JEFFREY BROWN: What about the relationship to the diasporas writing, because so many Haitians have left the country and are living elsewhere. Americans who would know the best known writer, it would be Edwidge Danticat, who writes in English, right?

THOMAS SPEAR: Yes, and there are other writers who write in English and there’s even one I know in Spanish. There is a large diaspora, there is something like half-a-million in the New York City area and that many in Southern Florida, and you have Montreal, Paris, there is many in Dakar in West Africa. But I guess there is a language question, there is a circulation question. In the last years there has been many of the publications in Montreal and in Paris that have been republished by the national press in Haiti so that those so-called diaspora publications, usually in French, are available at relatively inexpensive prices in Haiti. I think Dany Laferriere is an interesting example. He lives in Montreal, he used to live in Miami, but you could call him a diaspora, but he got a couple very big prizes last year, and I think he’s an example of one so-called diaspora who is very much liked in France, in Canada and in Haiti. I think even that could be something becoming less of an issue, of whether one lives in the diaspora or not. Of course there is a question of access by language, and writers such as Edwidge Danticat write in English, and I guess you could easily say a majority of the literature is written in French and Creole, but the outside-inside is perhaps you know a very much part of the identity of Haitian literature. But I think there is much more of an exchange than there used to be.

JEFFREY BROWN: Is there any more literature written in French or Creole that is now being translated into English? Are there are any good examples that you can give to people?

THOMAS SPEAR: Oh yes. Much. I think there has unquestionably been a boom. And since about 2000, works from even the 19th century, such as Antenor Firmin’s “The Equality of the Human Races,” which is a study of racism that’s, you know, just over a hundred years later, it just came out in English. But more recently, writers such as Jacques Stephen Alexis, who is one of the greatest 20th century writers, his work has only come out in the last 10 years. One of my favorites, “In the Flicker of an Eyelid,” that he published and another novel, “General Sun, My Brother,” by Alexis about the 1937 massacre of Haitians in the Dominican Republic that’s generated other fiction, such as that by Edwidge Danticat and a writer Rene Philoctete, whose novel “Massacre River” also focuses on that. And also very recently Marie Vieux-Chauvet’s wonderful trilogy “Love Anger Madness” has been translated into English and is now available in paperback, and it’s a beautifully written account. It explains very much what life was like under the dictatorship of Duvalier. So there has been much in the last 10 years that’s been translated.

JEFFREY BROWN: And finally, let me just ask you about post earthquake. Have you seen much of a response through writing and poetry?

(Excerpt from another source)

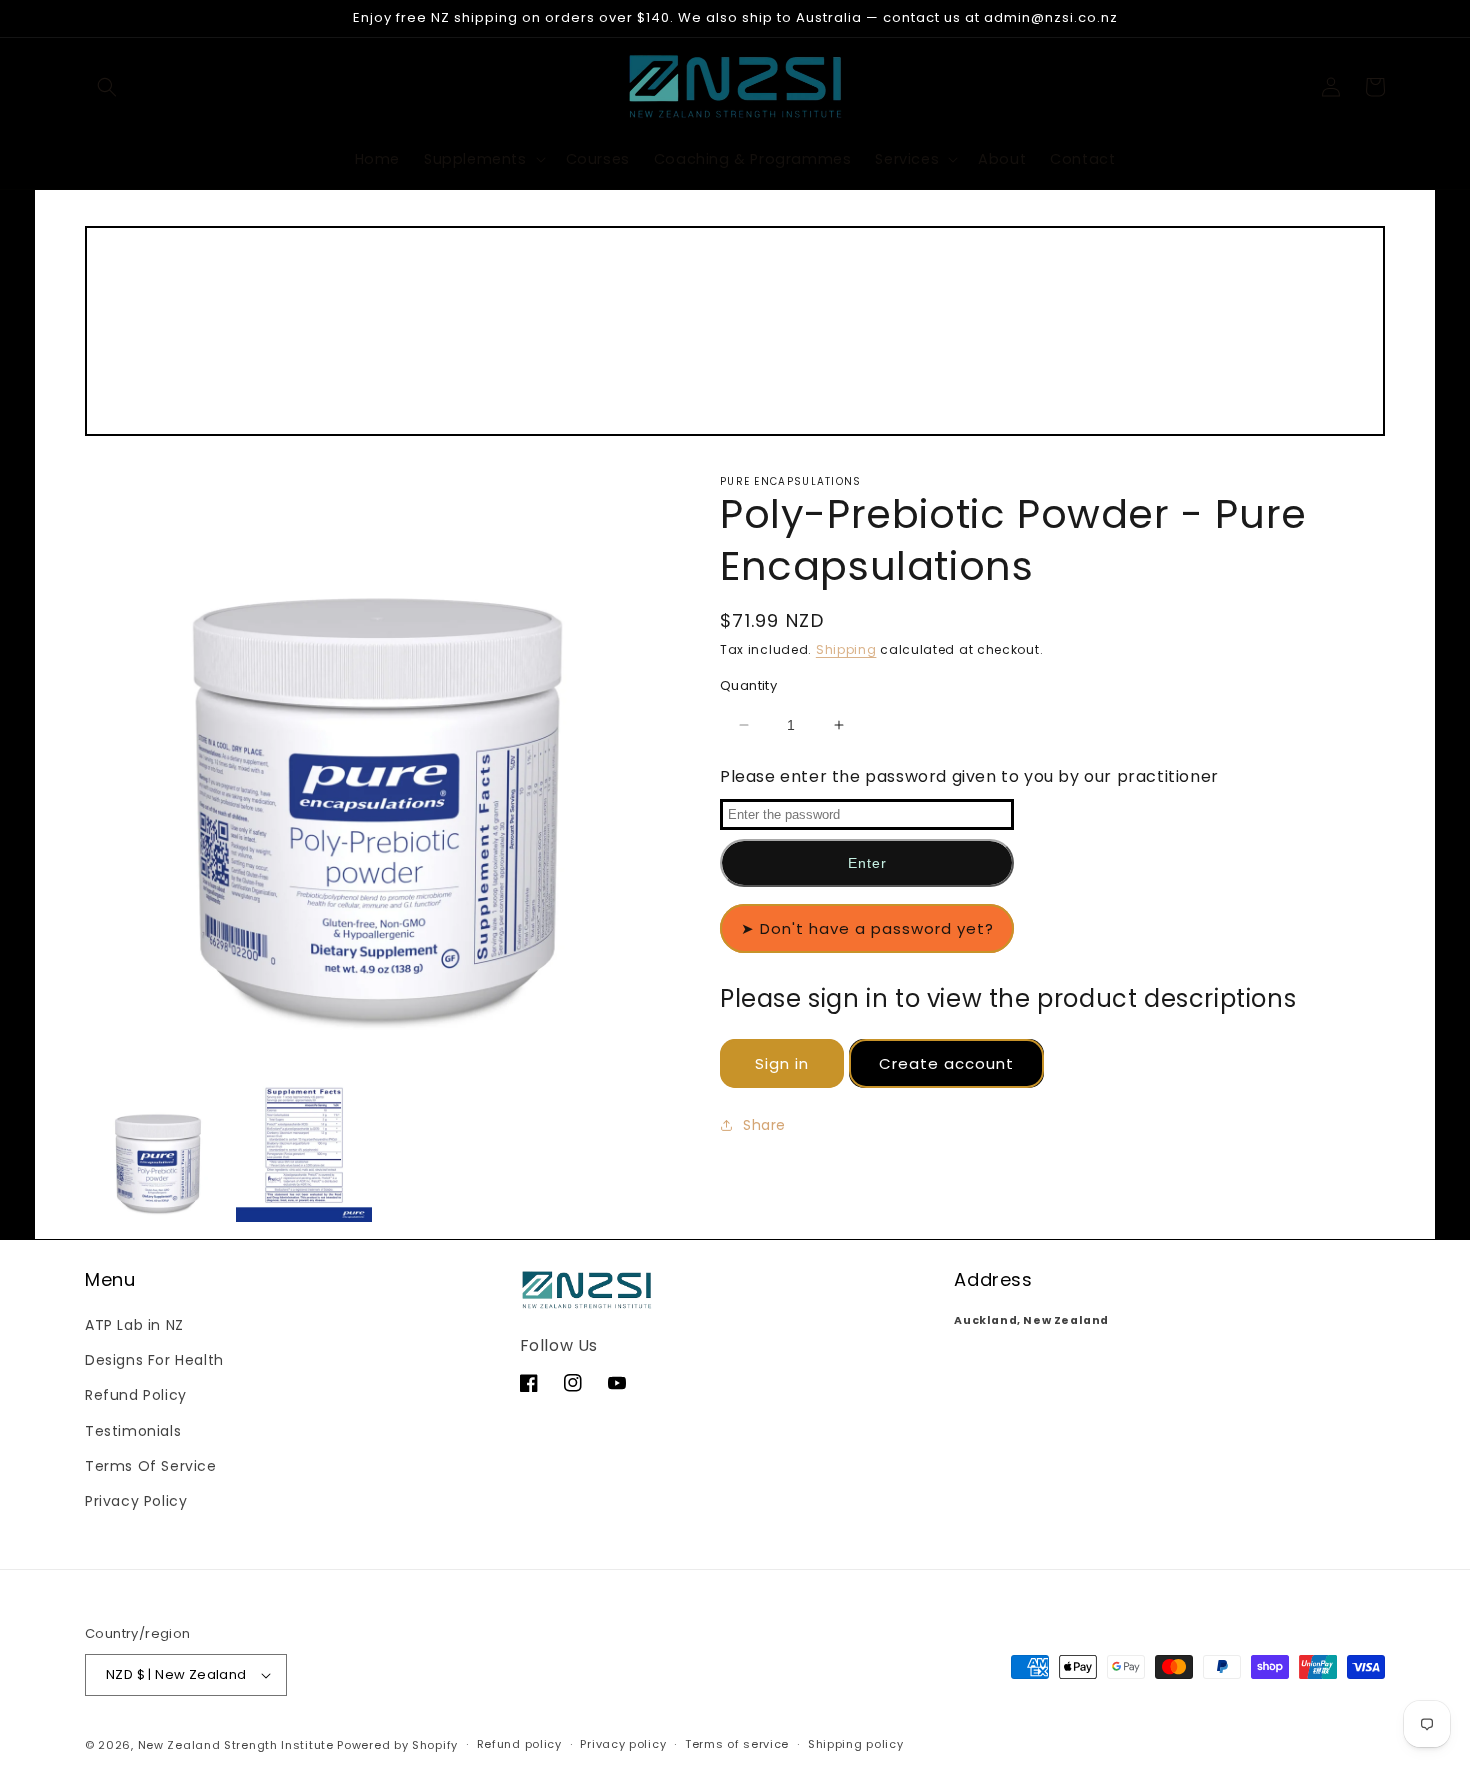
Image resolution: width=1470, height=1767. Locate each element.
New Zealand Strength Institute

THOMAS SPEAR: Quite a bit. Quite a bit. I’ve read five, what they say, recits, testimony, Yanick Lahens, Rodney Saint-Eloi, I think Dany Laferriere. I think it’s a little early for it to be generating fiction. I think it’s much more testimony and kind of an urgency, which is certainly important. I think it will take time for this to create as much in literature as one has already seen in painting, for example. There will be many things coming of this. Certainly the geography of Port-au-Prince and of the country will be different and the memories of what it was will be more fictionalized, perhaps, but there is much coming, certainly.

JEFFREY BROWN: All right. Thomas Spear is a professor at City University of New York. Thank you very much.

THOMAS SPEAR: Thank you very much.

JEFFREY BROWN: And thank you all for joining us. I’m Jeffrey Brown for Art Beat.